→ Exercise requirements:
Could you rewrite everything from the item containing "Where should I click to: Choose" down to the end of the items as a two-column CSV with the headers instruction and click_point? Give one row per request, with its text and its answer each in a single quoted field and any line breaks replaced by spaces.

□ □ □

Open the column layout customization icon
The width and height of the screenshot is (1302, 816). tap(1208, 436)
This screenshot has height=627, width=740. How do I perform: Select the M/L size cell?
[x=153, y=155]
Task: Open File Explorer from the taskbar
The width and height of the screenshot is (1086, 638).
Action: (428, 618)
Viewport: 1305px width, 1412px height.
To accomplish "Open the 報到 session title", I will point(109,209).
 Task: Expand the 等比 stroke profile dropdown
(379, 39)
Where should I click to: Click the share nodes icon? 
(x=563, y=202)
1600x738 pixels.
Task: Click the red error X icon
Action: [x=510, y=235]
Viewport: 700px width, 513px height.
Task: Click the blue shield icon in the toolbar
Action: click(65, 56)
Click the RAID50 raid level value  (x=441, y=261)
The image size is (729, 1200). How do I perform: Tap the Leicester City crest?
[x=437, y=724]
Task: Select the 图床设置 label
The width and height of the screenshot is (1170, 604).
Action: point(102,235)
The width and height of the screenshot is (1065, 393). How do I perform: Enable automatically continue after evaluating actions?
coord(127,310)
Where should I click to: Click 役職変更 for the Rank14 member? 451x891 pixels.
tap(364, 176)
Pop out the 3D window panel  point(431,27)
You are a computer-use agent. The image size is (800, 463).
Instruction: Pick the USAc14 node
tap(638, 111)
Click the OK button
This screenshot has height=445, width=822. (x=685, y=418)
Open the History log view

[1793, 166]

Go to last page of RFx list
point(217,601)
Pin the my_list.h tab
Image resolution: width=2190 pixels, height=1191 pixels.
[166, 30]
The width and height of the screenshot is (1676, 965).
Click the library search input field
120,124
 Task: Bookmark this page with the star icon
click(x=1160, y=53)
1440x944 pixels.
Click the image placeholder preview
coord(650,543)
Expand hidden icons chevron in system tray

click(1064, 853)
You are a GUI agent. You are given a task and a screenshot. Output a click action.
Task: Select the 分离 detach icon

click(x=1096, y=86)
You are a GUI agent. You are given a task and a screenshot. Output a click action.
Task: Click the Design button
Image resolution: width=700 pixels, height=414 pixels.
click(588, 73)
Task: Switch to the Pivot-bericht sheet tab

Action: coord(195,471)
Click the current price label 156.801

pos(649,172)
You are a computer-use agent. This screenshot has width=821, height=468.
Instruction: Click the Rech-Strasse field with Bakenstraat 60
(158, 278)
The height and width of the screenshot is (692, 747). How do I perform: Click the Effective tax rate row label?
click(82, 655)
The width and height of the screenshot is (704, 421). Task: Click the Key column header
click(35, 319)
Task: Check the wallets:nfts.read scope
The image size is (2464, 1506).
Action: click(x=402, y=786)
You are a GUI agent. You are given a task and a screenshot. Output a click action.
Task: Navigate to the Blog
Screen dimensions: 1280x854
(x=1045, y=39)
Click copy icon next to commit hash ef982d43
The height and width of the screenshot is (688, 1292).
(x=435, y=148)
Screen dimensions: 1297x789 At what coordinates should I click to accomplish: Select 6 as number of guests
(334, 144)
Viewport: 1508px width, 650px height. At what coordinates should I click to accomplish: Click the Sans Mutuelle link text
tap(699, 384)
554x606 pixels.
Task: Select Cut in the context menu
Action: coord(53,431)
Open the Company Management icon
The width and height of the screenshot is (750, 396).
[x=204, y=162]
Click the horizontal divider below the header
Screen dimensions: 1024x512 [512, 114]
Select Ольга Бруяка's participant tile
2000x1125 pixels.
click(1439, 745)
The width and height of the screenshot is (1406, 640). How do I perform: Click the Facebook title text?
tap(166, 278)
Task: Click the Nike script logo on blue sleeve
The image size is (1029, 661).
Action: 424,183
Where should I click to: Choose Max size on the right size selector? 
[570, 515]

□ □ □

→ Task output:
instruction,click_point
"Where should I click to: Choose Max size on the right size selector?","[570, 515]"